The Real Tension Is Not Between Science and Faith

The mistake is thinking that pointing to order in biology or physics disproves the need for God. On the contrary, it proves our deep desire to make sense of the ordered patterns we see. That desire itself is a reflection of the image of God in us. The scientific project does not undermine faith; it depends on it. The very concept of Assembly Theory is predicated on intelligibility, constraint, recursion, and selection—all signs of design, not chaos. The Apostle Paul writes:

“For since the creation of the world God’s invisible qualities—his eternal power and divine nature—have been clearly seen, being understood from what has been made.”

— Romans 1:20 (NIV)

Completeness, Not Blind Complexity

Assembly Theory brings new mathematical clarity to the problem of molecular complexity, but it does not solve the foundational problem of origin. We must go further. We must ask why there is order at all. Why there is any constraint. Why the universe allows recursive processes to create beauty, structure, and life. That is where Christianity speaks with power—not to the mechanisms of molecules, but to the meaning behind them.

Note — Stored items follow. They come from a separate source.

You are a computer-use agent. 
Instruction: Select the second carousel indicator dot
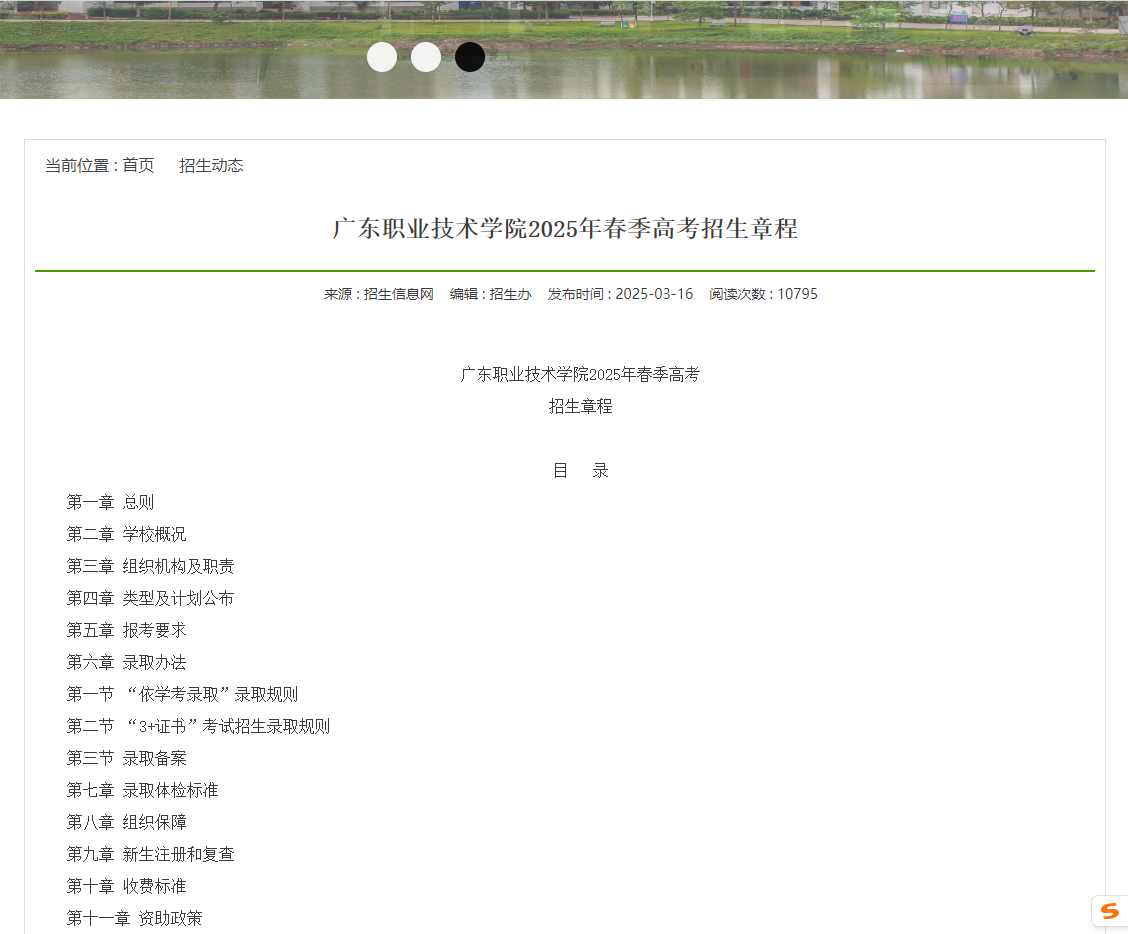tap(426, 57)
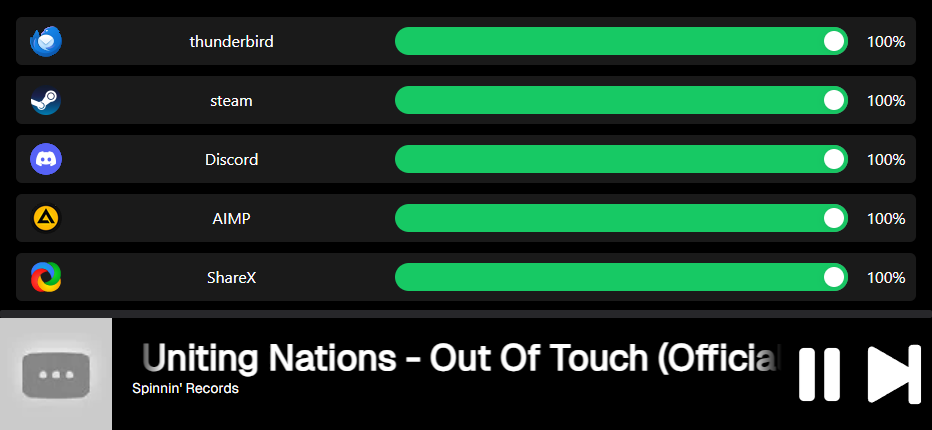Pause the currently playing song
932x430 pixels.
click(819, 375)
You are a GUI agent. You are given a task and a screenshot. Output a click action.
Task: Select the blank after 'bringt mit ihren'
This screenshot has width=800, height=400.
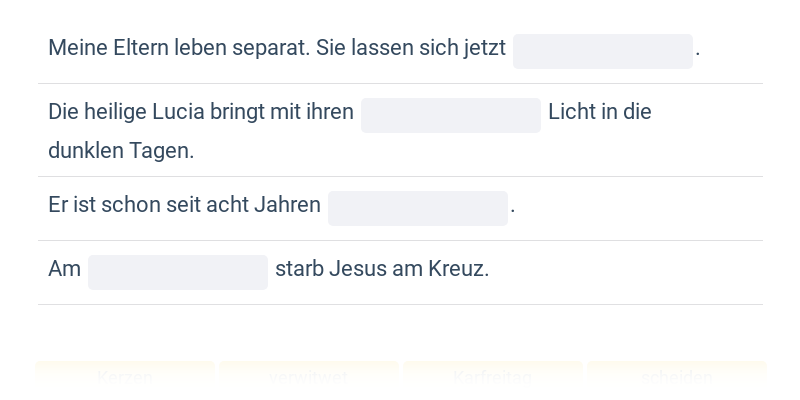(450, 115)
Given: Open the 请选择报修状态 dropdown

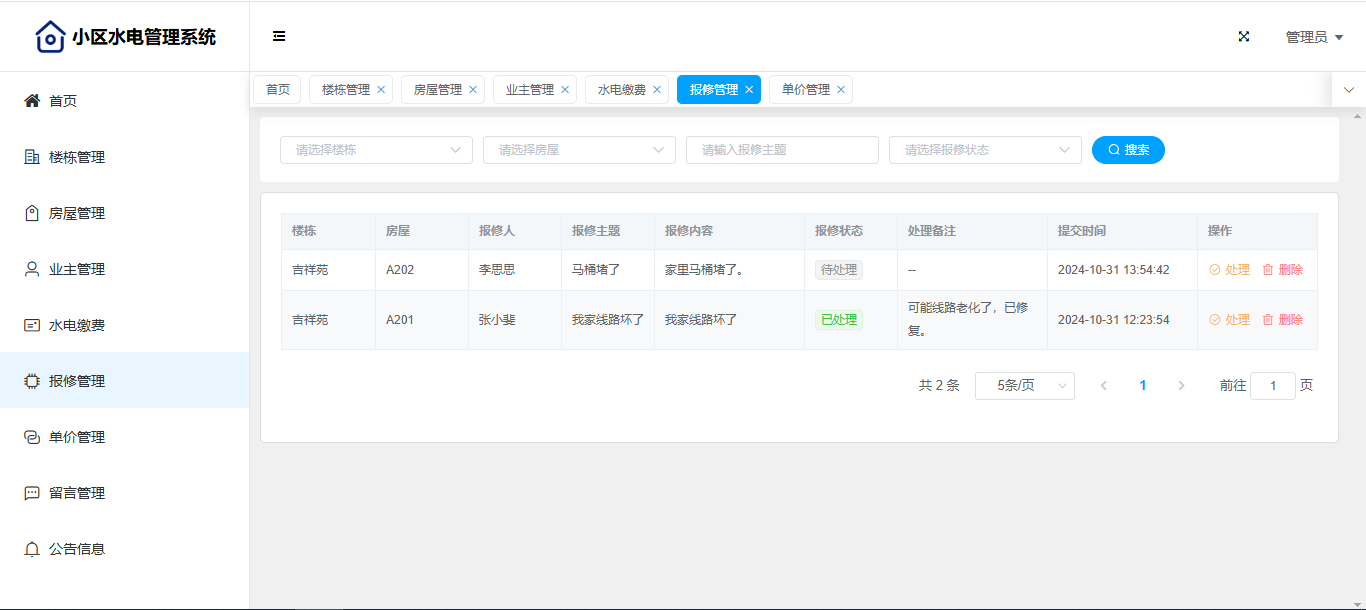Looking at the screenshot, I should (985, 150).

Ultimately, our understanding—whether through AT or any future theory—will always be partial. As the Apostle Paul so beautifully reminds us:

“...where there are prophecies, they will cease; where there are tongues, they will be stilled; where there is knowledge, it will pass away. For we know in part and we prophesy in part, but when completeness comes, what is in part disappears.”

— 1 Corinthians 13:8–10 (NIV)

The completeness is not found in the atom, the molecule, or the recursive step. It is found in Christ. Science may teach us how life works, but only God reveals why life is worth living. That, above all else, is why the Creator still matters.